(Dataset items)
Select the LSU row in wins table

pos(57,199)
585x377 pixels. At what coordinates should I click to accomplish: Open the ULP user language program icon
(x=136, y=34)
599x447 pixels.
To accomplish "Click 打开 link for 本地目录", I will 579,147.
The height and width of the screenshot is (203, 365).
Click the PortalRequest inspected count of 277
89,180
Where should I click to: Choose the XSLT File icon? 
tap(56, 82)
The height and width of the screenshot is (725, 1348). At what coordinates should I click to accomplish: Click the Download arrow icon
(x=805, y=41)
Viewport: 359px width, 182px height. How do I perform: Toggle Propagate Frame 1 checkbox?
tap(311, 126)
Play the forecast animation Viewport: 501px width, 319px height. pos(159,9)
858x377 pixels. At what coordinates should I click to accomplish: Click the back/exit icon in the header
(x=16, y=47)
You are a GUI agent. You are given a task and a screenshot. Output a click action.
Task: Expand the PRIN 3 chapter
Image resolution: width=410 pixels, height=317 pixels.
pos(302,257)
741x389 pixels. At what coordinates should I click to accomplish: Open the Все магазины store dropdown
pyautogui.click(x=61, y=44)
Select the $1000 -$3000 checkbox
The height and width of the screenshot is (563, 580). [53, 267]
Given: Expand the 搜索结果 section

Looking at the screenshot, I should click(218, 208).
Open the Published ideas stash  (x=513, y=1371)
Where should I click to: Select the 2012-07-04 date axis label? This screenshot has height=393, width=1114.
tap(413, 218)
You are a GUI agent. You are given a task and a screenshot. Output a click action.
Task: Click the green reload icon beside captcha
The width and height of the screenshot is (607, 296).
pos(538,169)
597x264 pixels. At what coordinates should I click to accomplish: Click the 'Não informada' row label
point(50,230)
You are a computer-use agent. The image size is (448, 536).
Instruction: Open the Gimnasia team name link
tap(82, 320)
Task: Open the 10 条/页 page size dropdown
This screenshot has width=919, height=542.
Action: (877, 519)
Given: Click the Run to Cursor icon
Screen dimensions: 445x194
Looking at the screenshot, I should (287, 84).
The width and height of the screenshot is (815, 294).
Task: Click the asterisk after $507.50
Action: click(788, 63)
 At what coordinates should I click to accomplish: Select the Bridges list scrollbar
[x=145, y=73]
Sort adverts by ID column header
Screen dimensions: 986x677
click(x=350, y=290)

▸ HOW TO COMPLETE THIS TASK
Write the entries out again in full, exactly as they appear above.

▸ ANSWER SPACE
Select the LSU row in wins table

pos(57,199)
585x377 pixels. At what coordinates should I click to accomplish: Open the ULP user language program icon
(x=136, y=34)
599x447 pixels.
To accomplish "Click 打开 link for 本地目录", I will 579,147.
The height and width of the screenshot is (203, 365).
Click the PortalRequest inspected count of 277
89,180
Where should I click to: Choose the XSLT File icon? 
tap(56, 82)
The height and width of the screenshot is (725, 1348). At what coordinates should I click to accomplish: Click the Download arrow icon
(x=805, y=41)
Viewport: 359px width, 182px height. How do I perform: Toggle Propagate Frame 1 checkbox?
tap(311, 126)
Play the forecast animation Viewport: 501px width, 319px height. pos(159,9)
858x377 pixels. At what coordinates should I click to accomplish: Click the back/exit icon in the header
(x=16, y=47)
You are a GUI agent. You are given a task and a screenshot. Output a click action.
Task: Expand the PRIN 3 chapter
Image resolution: width=410 pixels, height=317 pixels.
pos(302,257)
741x389 pixels. At what coordinates should I click to accomplish: Open the Все магазины store dropdown
pyautogui.click(x=61, y=44)
Select the $1000 -$3000 checkbox
The height and width of the screenshot is (563, 580). [53, 267]
Given: Expand the 搜索结果 section

Looking at the screenshot, I should click(218, 208).
Open the Published ideas stash  (x=513, y=1371)
Where should I click to: Select the 2012-07-04 date axis label? This screenshot has height=393, width=1114.
tap(413, 218)
You are a GUI agent. You are given a task and a screenshot. Output a click action.
Task: Click the green reload icon beside captcha
The width and height of the screenshot is (607, 296).
pos(538,169)
597x264 pixels. At what coordinates should I click to accomplish: Click the 'Não informada' row label
point(50,230)
You are a computer-use agent. The image size is (448, 536).
Instruction: Open the Gimnasia team name link
tap(82, 320)
Task: Open the 10 条/页 page size dropdown
This screenshot has width=919, height=542.
Action: (877, 519)
Given: Click the Run to Cursor icon
Screen dimensions: 445x194
Looking at the screenshot, I should (287, 84).
The width and height of the screenshot is (815, 294).
Task: Click the asterisk after $507.50
Action: click(788, 63)
 At what coordinates should I click to accomplish: Select the Bridges list scrollbar
[x=145, y=73]
Sort adverts by ID column header
Screen dimensions: 986x677
click(x=350, y=290)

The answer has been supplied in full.